Do país das bicicletas ao caos “comportado”

Por johanna nublat

O motorista qualificado deve não apenas ser tecnicamente apto mas também, e mais importante, ter hábitos bons e éticos na direção. Certo ou errado?

Quando encontrar uma rua com trânsito pesado, a forma correta de lidar com a situação é: A) Encontrar espaços e ultrapassar um veículo de cada vez; B) Abrir caminho; C) Buzinar para que o carro da frente acelere; ou D) Parar e esperar em fila?

As questões, cujas respostas corretas são “certo” e “D”, estão entre aquelas feitas aos candidatos a motorista em Pequim. Mas, se eles acertam na teoria, na prática a conversa é outra. Na prática, aqui o motorista mais se defende dos outros do que anda para a frente.

Com mais de 5,5 milhões de veículos motorizados nas ruas –número próximo da frota de carros da capital paulista– e outros milhões de bicicletas, “tuc-tucs”, motinhos e bicicletas elétricas, juntos e misturados, a capital chinesa é um verdadeiro caos no quesito trânsito –assim, talvez a pergunta devesse ser “mais importante é ter bons hábitos e coragem?”.

Dirigir, na China, é uma prática relativamente nova. No livro “Red China Blues” (ótima leitura, aliás), a jornalista sino-canadense Jan Wang conta que, em 1981, Pequim só tinha 20 carros privados. Segundo dados do “China Daily”, além desses 20 carros (!), existiam cerca de 100 mil veículos em geral, de transporte público ou oficiais, na capital.

Uma foto do exército de bicicletas de Pequim ao lados da frota de ônibus, no início dos anos 80, pode ser visto no Tumblr chinaandchange.

Agora, calcula-se que existem 63 carros em Pequim para cada 100 residências –o maior índice do país, o que já desencadeou medidas como adoção de rodízio, aumento do preço dos estacionamentos e sorteio para compra de licenças para carros na cidade.

Mas, voltando ao trânsito, eu diria que apesar da falta de experiência e da quantidade enorme de carros, o caos é até bem comportado. Isso porque, primeiro, raramente os carros andam em altas velocidades –até pelo trânsito constante, é difícil passar dos 60 km/h.

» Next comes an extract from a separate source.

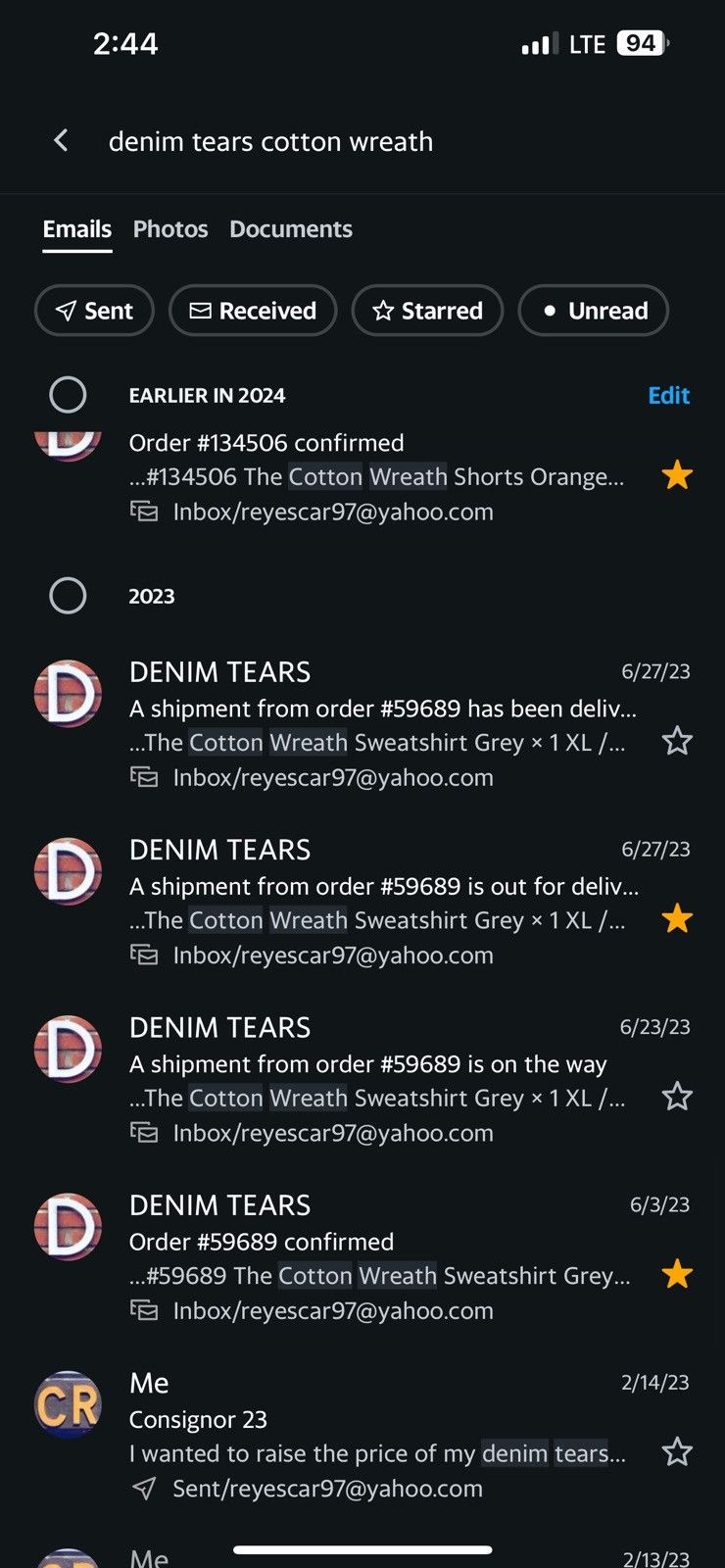The width and height of the screenshot is (725, 1568).
Task: Star the order #59689 on the way email
Action: click(x=677, y=1097)
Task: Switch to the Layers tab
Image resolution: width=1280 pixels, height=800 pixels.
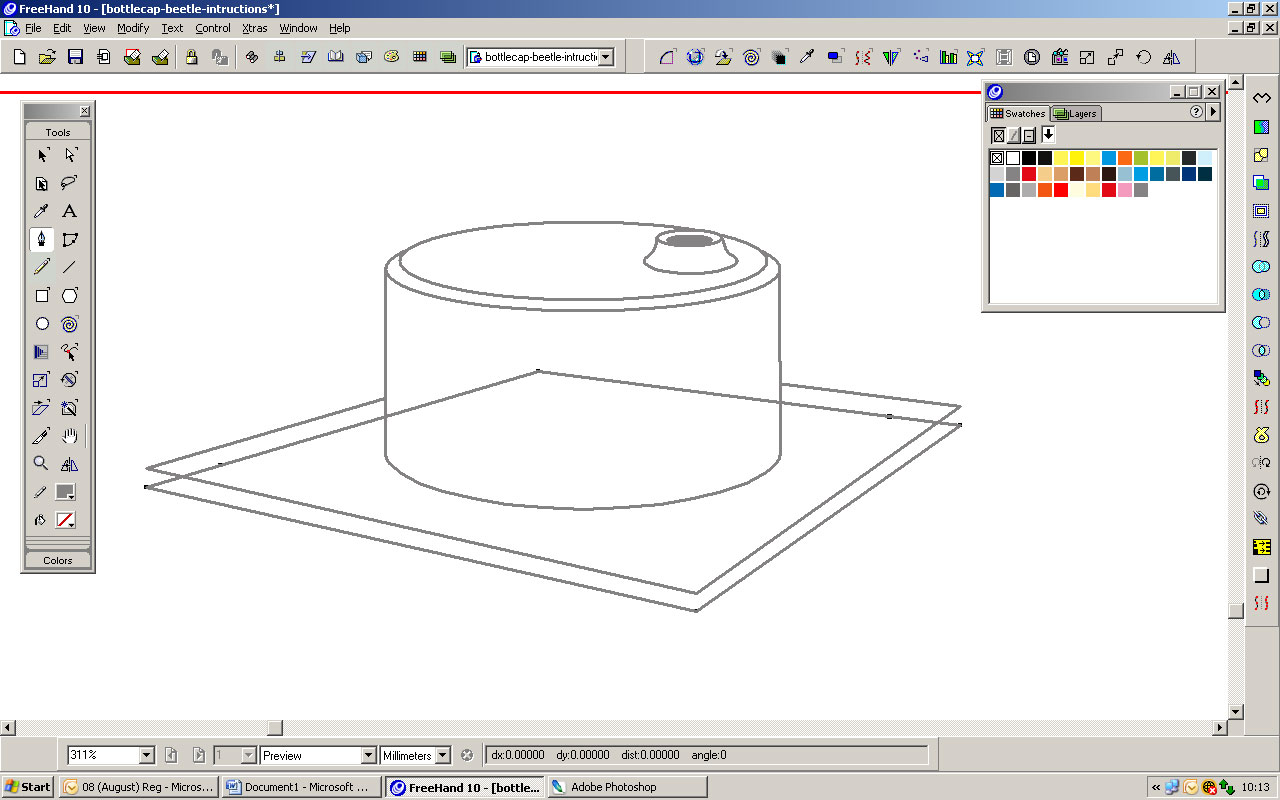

Em segundo lugar, todos os veículos não motorizados devem andar na sua própria faixa –o que nem sempre é possível, já que muitos carros estacionam nessa faixa. Mas essa separação, pelo menos, impede a prática mortal das nossas cidades: motinhos não andam nos corredores entre os carros.

Por fim, e mais curioso, é que parece existir um combinado entre todos esses diferentes atores do trânsito, o de que tudo é permitido desde que você vá em velocidade baixa e não atropele ninguém. Sendo assim, ninguém vai buzinar se você fizer o retorno em local impróprio, estacionar na faixa do ônibus, andar na contramão (da rua ou da faixa para bicicletas), subir na calçada, etc etc etc.

A única coisa imperdoável para as buzinas de Pequim é ficar parado um segundo que seja frente à mudança para o sinal verde.